Single by George Jones
- B-side: "Eskimo Pie"
- Released: January 15, 1958
- Genre: Country
- Length: 2:48
- Label: Mercury-Starday
- Songwriters: George Jones, Lawton Williams
- Producer: Pappy Daily

George Jones singles chronology
| "A New Baby for Christmas" (1957) | "Color of the Blues" (1958) | "I'm With the Wrong One" (1958) |

= Color of the Blues =

"Color of the Blues" is a 1958 country song written by George Jones and Lawton Williams and released by Jones on January 15, 1958.

» Data provided
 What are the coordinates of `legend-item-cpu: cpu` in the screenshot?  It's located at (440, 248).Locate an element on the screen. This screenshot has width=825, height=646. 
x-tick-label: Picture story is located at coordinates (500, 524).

» Tasks
[1] In the entry on the George Jones single, retype the passage starting with "George Jones singles" and going on through "January 15, 1958.".
[2] Render this sentence from the song entry in Spanish: "'Color of the Blues' is a 1958 country song written by George Jones and Lawton Williams and released by Jones on January 15, 1958."

» Solutions below
[1]
George Jones singles chronology
| "A New Baby for Christmas" (1957) | "Color of the Blues" (1958) | "I'm With the Wrong One" (1958) |

= Color of the Blues =

"Color of the Blues" is a 1958 country song written by George Jones and Lawton Williams and released by Jones on January 15, 1958.

[2] «Color of the Blues» es una canción country de 1958 escrita por George Jones y Lawton Williams y publicada por Jones el 15 de enero de 1958.